- Born: 29 September 1924 Lagos, Nigeria
- Died: 23 December 2019 (aged 95)
- Citizenship: Nigerian
- Education: Degree
- Alma mater: University College Dublin
- Occupation: Teacher

= Iphigenia Efunjoke Coker =

Nigerian educator (1924–2019)

Iphigenia Efunjoke Coker (29 September 1924 – 23 December 2019) was a Nigerian educator. From 1963 to 1977, she was Principal of Queen's College, Lagos, the first person of Nigerian descent to hold the position.

==Life==
Iphigenia Efunjoke Coker was born in Lagos, Nigeria, on 29 September 1924, the daughter of Mr. and Mrs. Bankole Soluade. She attended St. Mary's Convent School, St. Theresa's High School, St. Agnes's Teacher Training College and Queen's College, Lagos. In the 1940s, she taught at St. Teresa's High School in Lagos and Ibadan and at St. Agnes's in Lagos.

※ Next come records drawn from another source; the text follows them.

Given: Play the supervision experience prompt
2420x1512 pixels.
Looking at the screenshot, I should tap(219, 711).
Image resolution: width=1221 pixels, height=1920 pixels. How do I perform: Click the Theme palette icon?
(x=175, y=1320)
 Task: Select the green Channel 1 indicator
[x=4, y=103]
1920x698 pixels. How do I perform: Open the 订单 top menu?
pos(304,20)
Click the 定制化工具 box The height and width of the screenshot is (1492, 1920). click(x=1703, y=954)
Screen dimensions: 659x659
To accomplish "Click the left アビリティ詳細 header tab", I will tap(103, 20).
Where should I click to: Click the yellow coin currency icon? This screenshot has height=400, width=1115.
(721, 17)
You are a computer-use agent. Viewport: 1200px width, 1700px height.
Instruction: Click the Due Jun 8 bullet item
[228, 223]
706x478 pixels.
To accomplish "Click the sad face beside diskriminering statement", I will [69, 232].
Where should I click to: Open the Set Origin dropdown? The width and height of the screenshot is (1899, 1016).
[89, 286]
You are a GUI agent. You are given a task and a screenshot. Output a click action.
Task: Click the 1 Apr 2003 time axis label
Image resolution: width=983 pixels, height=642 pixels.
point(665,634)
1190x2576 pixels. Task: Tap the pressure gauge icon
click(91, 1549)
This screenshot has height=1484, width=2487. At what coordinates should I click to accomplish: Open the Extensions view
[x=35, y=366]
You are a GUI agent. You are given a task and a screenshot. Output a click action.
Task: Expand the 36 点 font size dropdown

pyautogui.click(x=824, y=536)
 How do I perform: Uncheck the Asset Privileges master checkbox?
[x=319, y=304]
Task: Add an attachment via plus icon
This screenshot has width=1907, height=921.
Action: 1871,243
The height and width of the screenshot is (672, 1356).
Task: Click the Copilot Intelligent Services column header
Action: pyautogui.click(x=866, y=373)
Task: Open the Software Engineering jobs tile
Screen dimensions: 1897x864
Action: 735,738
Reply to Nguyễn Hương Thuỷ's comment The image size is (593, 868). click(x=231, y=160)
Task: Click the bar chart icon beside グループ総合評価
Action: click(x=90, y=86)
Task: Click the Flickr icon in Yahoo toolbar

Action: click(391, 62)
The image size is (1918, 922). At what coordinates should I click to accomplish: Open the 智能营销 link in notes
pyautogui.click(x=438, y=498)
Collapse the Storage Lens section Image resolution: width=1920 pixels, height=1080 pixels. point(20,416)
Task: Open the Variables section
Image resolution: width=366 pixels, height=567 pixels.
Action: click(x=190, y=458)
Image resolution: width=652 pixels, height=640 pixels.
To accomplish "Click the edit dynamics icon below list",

From 1952 to 1956, she studied at University College Dublin. Returning to Nigeria, she taught at Queen's School, Ede and Government College, Ibadan. In 1962, she became Vice Principal at Queen’s College, and was appointed Principal the following year, succeeding Margaret Gentle. Coker remained there until her retirement in 1977.

In 1979, General Olusegun Obasanjo appointed Coker a Member of the Order of the Federal Republic (MFR). In 2017, she was awarded an honorary doctorate from the Federal University Oye-Ekiti.

She died on 23 December 2019, aged 95.